[Recorded data]
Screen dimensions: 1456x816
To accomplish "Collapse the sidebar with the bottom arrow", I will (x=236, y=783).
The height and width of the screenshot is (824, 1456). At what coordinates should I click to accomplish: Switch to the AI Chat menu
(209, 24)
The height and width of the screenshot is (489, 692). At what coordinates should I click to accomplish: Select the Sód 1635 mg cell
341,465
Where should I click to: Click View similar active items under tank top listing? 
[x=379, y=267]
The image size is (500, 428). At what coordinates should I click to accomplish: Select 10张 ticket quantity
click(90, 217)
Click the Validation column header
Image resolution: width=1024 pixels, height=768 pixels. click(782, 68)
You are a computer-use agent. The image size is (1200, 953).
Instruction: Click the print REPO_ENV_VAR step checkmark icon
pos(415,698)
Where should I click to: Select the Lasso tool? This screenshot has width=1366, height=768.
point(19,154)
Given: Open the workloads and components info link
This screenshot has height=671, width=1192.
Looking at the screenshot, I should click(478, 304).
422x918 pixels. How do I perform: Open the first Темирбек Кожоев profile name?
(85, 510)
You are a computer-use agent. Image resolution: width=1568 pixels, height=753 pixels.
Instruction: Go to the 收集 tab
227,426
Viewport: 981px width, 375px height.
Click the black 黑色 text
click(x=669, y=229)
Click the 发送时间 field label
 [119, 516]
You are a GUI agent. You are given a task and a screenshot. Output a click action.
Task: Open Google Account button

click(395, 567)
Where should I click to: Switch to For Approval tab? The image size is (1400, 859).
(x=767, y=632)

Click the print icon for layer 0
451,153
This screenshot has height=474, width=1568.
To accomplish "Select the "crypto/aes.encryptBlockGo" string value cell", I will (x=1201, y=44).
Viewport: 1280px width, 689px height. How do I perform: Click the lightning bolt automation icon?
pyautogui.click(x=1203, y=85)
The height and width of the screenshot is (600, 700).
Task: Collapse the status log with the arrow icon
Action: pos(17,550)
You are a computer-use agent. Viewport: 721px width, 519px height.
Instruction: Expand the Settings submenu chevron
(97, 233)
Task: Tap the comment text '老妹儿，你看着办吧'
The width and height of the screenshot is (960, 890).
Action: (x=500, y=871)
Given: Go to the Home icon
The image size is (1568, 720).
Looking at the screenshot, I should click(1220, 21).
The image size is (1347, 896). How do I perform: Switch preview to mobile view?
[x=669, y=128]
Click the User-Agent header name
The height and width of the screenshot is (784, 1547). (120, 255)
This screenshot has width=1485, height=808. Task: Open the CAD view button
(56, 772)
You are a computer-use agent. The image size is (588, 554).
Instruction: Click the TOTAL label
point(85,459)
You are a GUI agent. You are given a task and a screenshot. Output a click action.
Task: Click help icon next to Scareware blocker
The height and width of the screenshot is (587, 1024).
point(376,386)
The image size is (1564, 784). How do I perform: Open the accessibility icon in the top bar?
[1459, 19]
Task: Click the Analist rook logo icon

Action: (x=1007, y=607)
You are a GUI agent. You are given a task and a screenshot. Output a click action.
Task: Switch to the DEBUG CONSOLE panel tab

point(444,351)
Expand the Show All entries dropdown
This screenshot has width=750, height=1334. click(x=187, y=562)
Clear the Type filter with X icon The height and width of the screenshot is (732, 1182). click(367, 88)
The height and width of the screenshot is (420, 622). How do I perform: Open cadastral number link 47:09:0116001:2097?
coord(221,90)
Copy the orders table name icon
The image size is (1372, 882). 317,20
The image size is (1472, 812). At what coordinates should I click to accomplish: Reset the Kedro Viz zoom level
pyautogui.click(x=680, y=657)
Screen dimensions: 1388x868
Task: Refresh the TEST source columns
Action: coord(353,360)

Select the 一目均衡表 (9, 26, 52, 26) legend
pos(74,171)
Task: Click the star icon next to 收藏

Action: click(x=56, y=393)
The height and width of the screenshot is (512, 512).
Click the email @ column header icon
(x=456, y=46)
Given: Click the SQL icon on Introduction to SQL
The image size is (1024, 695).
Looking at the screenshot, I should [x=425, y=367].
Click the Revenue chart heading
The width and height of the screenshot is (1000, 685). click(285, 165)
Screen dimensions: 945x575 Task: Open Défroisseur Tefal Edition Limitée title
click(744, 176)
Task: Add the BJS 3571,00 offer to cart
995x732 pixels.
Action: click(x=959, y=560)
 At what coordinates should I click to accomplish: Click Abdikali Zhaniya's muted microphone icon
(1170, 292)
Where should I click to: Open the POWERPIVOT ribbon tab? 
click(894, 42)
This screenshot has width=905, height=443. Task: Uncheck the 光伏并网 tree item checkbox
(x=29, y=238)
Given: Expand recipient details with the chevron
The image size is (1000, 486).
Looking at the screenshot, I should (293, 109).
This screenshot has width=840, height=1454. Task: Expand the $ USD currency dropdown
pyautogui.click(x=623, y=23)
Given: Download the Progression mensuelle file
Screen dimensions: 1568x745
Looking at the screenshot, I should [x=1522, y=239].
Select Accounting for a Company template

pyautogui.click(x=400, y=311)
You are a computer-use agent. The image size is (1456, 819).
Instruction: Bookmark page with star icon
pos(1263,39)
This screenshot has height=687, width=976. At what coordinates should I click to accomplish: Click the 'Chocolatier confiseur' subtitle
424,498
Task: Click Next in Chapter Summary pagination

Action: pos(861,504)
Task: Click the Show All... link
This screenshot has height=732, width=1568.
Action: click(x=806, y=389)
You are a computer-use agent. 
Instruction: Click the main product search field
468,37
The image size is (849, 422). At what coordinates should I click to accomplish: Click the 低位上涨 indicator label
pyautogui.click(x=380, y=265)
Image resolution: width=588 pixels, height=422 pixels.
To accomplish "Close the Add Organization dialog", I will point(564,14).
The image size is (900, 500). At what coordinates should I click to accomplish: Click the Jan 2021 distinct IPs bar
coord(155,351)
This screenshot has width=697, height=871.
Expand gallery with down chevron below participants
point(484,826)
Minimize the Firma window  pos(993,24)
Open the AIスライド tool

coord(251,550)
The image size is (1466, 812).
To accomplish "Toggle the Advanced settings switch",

● Requirement: Format every item above as a numbered list, one line per entry, leaving out the blank lines.

● Task response:
1. Screen dimensions: 1456x816
2. To accomplish "Collapse the sidebar with the bottom arrow", I will (x=236, y=783).
3. The height and width of the screenshot is (824, 1456). At what coordinates should I click to accomplish: Switch to the AI Chat menu
4. (209, 24)
5. The height and width of the screenshot is (489, 692). At what coordinates should I click to accomplish: Select the Sód 1635 mg cell
6. 341,465
7. Where should I click to: Click View similar active items under tank top listing? 
8. [x=379, y=267]
9. The image size is (500, 428). At what coordinates should I click to accomplish: Select 10张 ticket quantity
10. click(90, 217)
11. Click the Validation column header
12. Image resolution: width=1024 pixels, height=768 pixels. click(782, 68)
13. You are a computer-use agent. The image size is (1200, 953).
14. Instruction: Click the print REPO_ENV_VAR step checkmark icon
15. pos(415,698)
16. Where should I click to: Select the Lasso tool? This screenshot has width=1366, height=768.
17. point(19,154)
18. Given: Open the workloads and components info link
19. This screenshot has height=671, width=1192.
20. Looking at the screenshot, I should click(478, 304).
21. 422x918 pixels. How do I perform: Open the first Темирбек Кожоев profile name?
22. (85, 510)
23. You are a computer-use agent. Image resolution: width=1568 pixels, height=753 pixels.
24. Instruction: Go to the 收集 tab
25. 227,426
26. Viewport: 981px width, 375px height.
27. Click the black 黑色 text
28. click(x=669, y=229)
29. Click the 发送时间 field label
30.  [119, 516]
31. You are a GUI agent. You are given a task and a screenshot. Output a click action.
32. Task: Open Google Account button
33. click(395, 567)
34. Where should I click to: Switch to For Approval tab? The image size is (1400, 859).
35. (x=767, y=632)
36. Click the print icon for layer 0
37. 451,153
38. This screenshot has height=474, width=1568.
39. To accomplish "Select the "crypto/aes.encryptBlockGo" string value cell", I will (x=1201, y=44).
40. Viewport: 1280px width, 689px height. How do I perform: Click the lightning bolt automation icon?
41. pyautogui.click(x=1203, y=85)
42. The height and width of the screenshot is (600, 700).
43. Task: Collapse the status log with the arrow icon
44. Action: pos(17,550)
45. You are a computer-use agent. Viewport: 721px width, 519px height.
46. Instruction: Expand the Settings submenu chevron
47. (97, 233)
48. Task: Tap the comment text '老妹儿，你看着办吧'
49. The width and height of the screenshot is (960, 890).
50. Action: (x=500, y=871)
51. Given: Go to the Home icon
52. The image size is (1568, 720).
53. Looking at the screenshot, I should click(1220, 21).
54. The image size is (1347, 896). How do I perform: Switch preview to mobile view?
55. [x=669, y=128]
56. Click the User-Agent header name
57. The height and width of the screenshot is (784, 1547). (120, 255)
58. This screenshot has width=1485, height=808. Task: Open the CAD view button
59. (56, 772)
60. You are a computer-use agent. The image size is (588, 554).
61. Instruction: Click the TOTAL label
62. point(85,459)
63. You are a GUI agent. You are given a task and a screenshot. Output a click action.
64. Task: Click help icon next to Scareware blocker
65. The height and width of the screenshot is (587, 1024).
66. point(376,386)
67. The image size is (1564, 784). How do I perform: Open the accessibility icon in the top bar?
68. [1459, 19]
69. Task: Click the Analist rook logo icon
70. Action: (x=1007, y=607)
71. You are a GUI agent. You are given a task and a screenshot. Output a click action.
72. Task: Switch to the DEBUG CONSOLE panel tab
73. point(444,351)
74. Expand the Show All entries dropdown
75. This screenshot has width=750, height=1334. click(x=187, y=562)
76. Clear the Type filter with X icon The height and width of the screenshot is (732, 1182). click(367, 88)
77. The height and width of the screenshot is (420, 622). How do I perform: Open cadastral number link 47:09:0116001:2097?
78. coord(221,90)
79. Copy the orders table name icon
80. The image size is (1372, 882). 317,20
81. The image size is (1472, 812). At what coordinates should I click to accomplish: Reset the Kedro Viz zoom level
82. pyautogui.click(x=680, y=657)
83. Screen dimensions: 1388x868
84. Task: Refresh the TEST source columns
85. Action: coord(353,360)
86. Select the 一目均衡表 (9, 26, 52, 26) legend
87. pos(74,171)
88. Task: Click the star icon next to 收藏
89. Action: click(x=56, y=393)
90. The height and width of the screenshot is (512, 512).
91. Click the email @ column header icon
92. (x=456, y=46)
93. Given: Click the SQL icon on Introduction to SQL
94. The image size is (1024, 695).
95. Looking at the screenshot, I should [x=425, y=367].
96. Click the Revenue chart heading
97. The width and height of the screenshot is (1000, 685). click(285, 165)
98. Screen dimensions: 945x575 Task: Open Défroisseur Tefal Edition Limitée title
99. click(744, 176)
100. Task: Add the BJS 3571,00 offer to cart
101. 995x732 pixels.
102. Action: click(x=959, y=560)
103.  At what coordinates should I click to accomplish: Click Abdikali Zhaniya's muted microphone icon
104. (1170, 292)
105. Where should I click to: Open the POWERPIVOT ribbon tab? 
106. click(894, 42)
107. This screenshot has width=905, height=443. Task: Uncheck the 光伏并网 tree item checkbox
108. (x=29, y=238)
109. Given: Expand recipient details with the chevron
110. The image size is (1000, 486).
111. Looking at the screenshot, I should (293, 109).
112. This screenshot has width=840, height=1454. Task: Expand the $ USD currency dropdown
113. pyautogui.click(x=623, y=23)
114. Given: Download the Progression mensuelle file
115. Screen dimensions: 1568x745
116. Looking at the screenshot, I should [x=1522, y=239].
117. Select Accounting for a Company template
118. pyautogui.click(x=400, y=311)
119. You are a computer-use agent. The image size is (1456, 819).
120. Instruction: Bookmark page with star icon
121. pos(1263,39)
122. This screenshot has height=687, width=976. At what coordinates should I click to accomplish: Click the 'Chocolatier confiseur' subtitle
123. 424,498
124. Task: Click Next in Chapter Summary pagination
125. Action: pos(861,504)
126. Task: Click the Show All... link
127. This screenshot has height=732, width=1568.
128. Action: click(x=806, y=389)
129. You are a computer-use agent. 
130. Instruction: Click the main product search field
131. 468,37
132. The image size is (849, 422). At what coordinates should I click to accomplish: Click the 低位上涨 indicator label
133. pyautogui.click(x=380, y=265)
134. Image resolution: width=588 pixels, height=422 pixels.
135. To accomplish "Close the Add Organization dialog", I will point(564,14).
136. The image size is (900, 500). At what coordinates should I click to accomplish: Click the Jan 2021 distinct IPs bar
137. coord(155,351)
138. This screenshot has width=697, height=871.
139. Expand gallery with down chevron below participants
140. point(484,826)
141. Minimize the Firma window  pos(993,24)
142. Open the AIスライド tool
143. coord(251,550)
144. The image size is (1466, 812).
145. To accomplish "Toggle the Advanced settings switch",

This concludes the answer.